Sementara Ketua RT 001 RW 001 kelurahan setempat, Nuraeni, mengungkapkan keduanya menikah pada Agustus 2020, atau baru tujuh bulan. Dari informasi, keduanya dinikahkan di Villa Mutiara, (lokasi penangkapan terduga teroris pada Januari 2020).
"Kalau dari keluarganya dirahasiakan, katanya menikah tengah malam. Kalau nama istrinya selalu disebut-sebut Dewi. Selama sudah beristri, dia berubah, pakaiannya, penampilannya, semua berubah, dicukur rambutnya, sekarang sudah bagus. Karena sering saya perhatikan," ungkap Nuraeni.
Namun demikan, dari sikapnya tidak ada yang mencurigakan, sebab anaknya sopan dan pendiam. Sehingga orang sekitar kaget saat mengetahui perbuatannya. Bersangkutan merupakan warga asli Tinumbu dan sudah lama tinggal di wilayahnya.

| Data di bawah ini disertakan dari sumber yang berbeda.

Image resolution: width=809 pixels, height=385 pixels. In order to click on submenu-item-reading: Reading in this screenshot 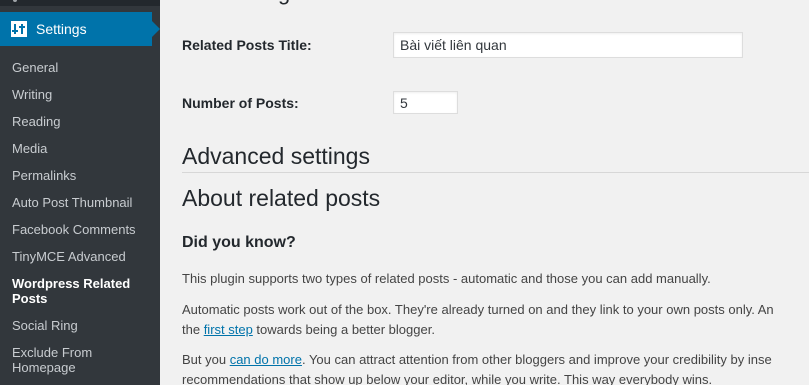, I will do `click(36, 122)`.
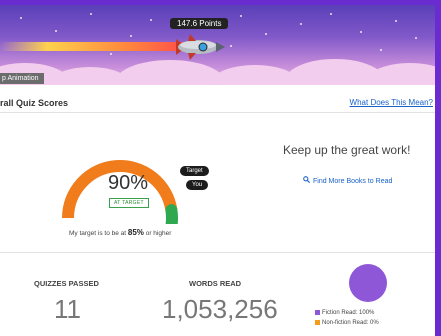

Ketua RT 003 setempat, Ismail mengatakan, pelaku tinggal rumah kos tersebut baru tiga bulan, dan jarang bergaul dengan warga begitupun istrinya setelah menikah. Bersangkutan juga baru-baru menikah tapi terkesan tertutup. Istrinya memakai cadar jadi sulit di kenali wajahnya.
"Waktu baru pindah dia tidak melapor ke saya. Tidak ada juga tanda-tanda mencurigakan. Nama istrinya saya tidak tahu, wajahnya pun tidak kenal karena tertutup cadar. Istrinya tidak bergaul dengan warga," beber dia.
Saat ditanyakan apa saja yang dibawa tim Densus 88 Anti Teror, kata dia, tidak diketahui pasti karena sudah dibungkus kertas lalu dimasukkan dalam kantong plastik.
"Ada tadi dibawa barang-barang yang bersangkutan, saya tidak tahu persis tadi waktu digeledah karena kami di luar. Tapi waktu keluar polisi sudah bawa barang," tutur dia.
Sedangkan untuk pekerjaan pelaku, tambah Ismail, bekerja serabutan dan tidak jelas bekerja apa. Namun L adalah warga asli Tinumbu. Baru setahun usia pernikahan mereka.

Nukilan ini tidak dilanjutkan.